According to ATA, Cappuccio states there is “no evidence to prove, that without additional measures, a simple reduction in work hours will result in increased sleep time.” Cappuccio also cautioned that the sleep duration/mortality studies do “not demonstrate or even imply a cause-effect relationship” and warned it was “premature to address specific policy changes on the basis of the published relationships between sleep time and mortality risk.”

Bill Graves, ATA president and chief executive officer, says his group “has said since the outset that policy changes of this scope need to be based on sound science and research, not political pressure and unproven theories. The fact that this prominent physician and sleep researcher clearly states the agency is wrong to use his and others work in this way clearly exposes the serious flaws in this proposal.”

FMCSA “looks forward to receiving all public comments and addressing them in the final rule,” says agency spokeswoman Candice Tolliver.

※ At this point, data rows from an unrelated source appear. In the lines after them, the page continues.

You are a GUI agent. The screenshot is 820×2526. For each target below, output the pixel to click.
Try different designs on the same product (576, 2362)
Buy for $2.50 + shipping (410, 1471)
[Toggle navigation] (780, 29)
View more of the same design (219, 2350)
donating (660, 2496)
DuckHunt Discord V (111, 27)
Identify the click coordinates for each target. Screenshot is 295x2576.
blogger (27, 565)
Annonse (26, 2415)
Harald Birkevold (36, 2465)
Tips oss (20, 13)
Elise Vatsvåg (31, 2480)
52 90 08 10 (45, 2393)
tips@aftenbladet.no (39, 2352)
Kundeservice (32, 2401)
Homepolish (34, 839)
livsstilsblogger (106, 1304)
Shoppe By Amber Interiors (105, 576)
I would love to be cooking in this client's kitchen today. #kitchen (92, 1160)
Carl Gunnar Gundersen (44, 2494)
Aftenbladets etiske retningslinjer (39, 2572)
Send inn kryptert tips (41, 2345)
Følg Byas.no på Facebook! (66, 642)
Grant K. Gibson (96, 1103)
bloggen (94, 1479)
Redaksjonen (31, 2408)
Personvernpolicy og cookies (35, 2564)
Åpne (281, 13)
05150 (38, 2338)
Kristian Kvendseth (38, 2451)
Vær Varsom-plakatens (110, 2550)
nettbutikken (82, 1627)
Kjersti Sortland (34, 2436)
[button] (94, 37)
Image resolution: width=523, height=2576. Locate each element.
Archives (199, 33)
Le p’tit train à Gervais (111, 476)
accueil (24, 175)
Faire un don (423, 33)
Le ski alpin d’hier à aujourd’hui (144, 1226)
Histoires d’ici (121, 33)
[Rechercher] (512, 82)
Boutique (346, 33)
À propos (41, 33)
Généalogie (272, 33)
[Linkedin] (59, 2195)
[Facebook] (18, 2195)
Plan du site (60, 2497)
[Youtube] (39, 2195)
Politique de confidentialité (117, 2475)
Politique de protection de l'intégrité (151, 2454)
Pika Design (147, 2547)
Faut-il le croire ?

Cappuccio’s assessment is the latest attempt by ATA to discredit FMCSA’s Dec. 23 hours-of-service proposal. ATA last month released an independent review of FMCSA’s hours-of-service Regulatory Impact Analysis that found the agency overstated the proposal’s benefits. The Edgeworth Economics review argued that while FMCSA states its proposal would result in up to $380 million in annual benefits, the proposal actually would result in net costs, and not benefits, of about $320 million a year.

According to the study, FMCSA made unreasonable assumptions about the safety of the trucking industry by sampling only carriers it subjected to a compliance review, generally for not following federal safety rules; and in formulating its proposal, FMCSA used crash data collected before the current rules went into effect, ignoring their positive safety impact on the industry.

Just before a listening session last month concerning its hours-of-service proposal, FMCSA placed three additional documents in the public docket concerning the cumulative fatigue function, coefficient estimates and an explanation of coefficient names as requested by ATA; and an Excel spreadsheet containing data using the formula in the HOS Regulatory Evaluation to link the hours worked in the previous week to fatigue the following week. The agency also made a number of clerical corrections to the HOS proposed rule.